Linton Camp School student Oriana Tanoa'i (centre) watches Dr Mahya Tavan separate the milk curds from the liquid, along with Kyla Rangitakatu and Athena Tanginoa (obscured). The curds are then molded into shapes and dry as hard as plastic.
What does pink icecream taste like? Lime? Candy? Strawberry? That was the challenge for a group of Linton Camp School students last week.
The children from the school’s Māori immersion unit visited Massey University in Palmerston North to participate in some milky experiments with the Riddet Institute. The icecream experiment considered how much perception of flavour is related to what we see.
Workshop presenter Associate Professor Jon Palmer and Associate Professor Nicola Brown from Massey’s School of Food Technology and Natural Sciences asked the first group of children what they thought was the flavour of the pink icecream. They were instructed to take the lid off the individual pottles of icecream and smell them first, then taste.
“It tastes like bubblegum,” Anastasia said. Others were not so sure.
“If you close your eyes, what do you taste?” Palmer asked.
The students, aged between 7 and 10, debated the flavour. Is it candy flavoured? Strawberry? Lime? Kyla agreed with Anastasia about it being bubblegum.
“What you see has a huge role in what we taste,” Palmer said.
Later in the morning another group of Linton Camp School students quickly guessed the flavour: banana.
The next sample was a minty pastel green, the colour again unrelated to the icecream’s flavour.
“This one is challenging,” Palmer warned. “Does closing your eyes change how you taste the green one?”
The children call out their guesses:
“It smells like vanilla.”
“Cookies and Cream?”
“Orange and lime?”
“It tastes like lime first and then orange when you swallow,” says Nikolai, who may have a future career in food tasting. Orange was correct.
Next the children tasted freeze-dried icecream, also known as icecream for astronauts (and tasting a bit like milk biscuits).
“This is all part of food technology, and developing and making food,” Palmer said.

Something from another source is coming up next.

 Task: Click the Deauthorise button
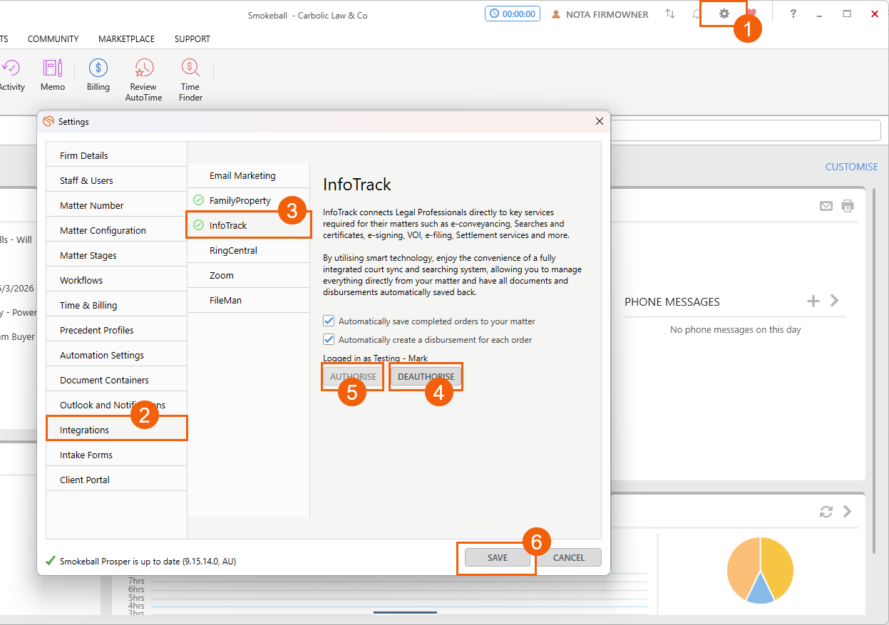(x=426, y=376)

He explained the icecream shrinks to half its original volume with its water content removed and no longer requires freezing or even refrigerating. It will not melt. Instead, stored in vacuum packs, it can last for months, as long as it is not exposed to the sun.
Brown said freeze-dried icecream could go to the moon with astronauts, but also had practical uses down on earth. It could be taken tramping or used as a snack for extreme sportspeople as it contained nutritious protein and fats.

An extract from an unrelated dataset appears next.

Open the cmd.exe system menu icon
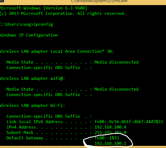The image size is (166, 148). click(x=2, y=1)
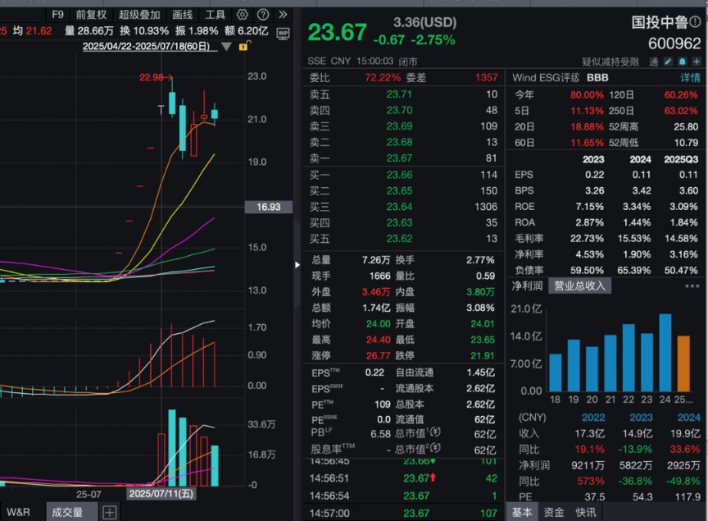Open the date range dropdown triangle

point(226,47)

A second experiment was not tasting milk products but making plastic from them.
The amazing qualities of the casein component of milk were revealed once regular milk was warmed and curdled by adding vinegar. The curds solidify and can be moulded into shapes that set hard as plastic.
Linton Camp School teacher Kayla Cousins said the tamariki had an amazing time and soaked up the science learning.
“I foresee a lot of milky plastic being made at home.”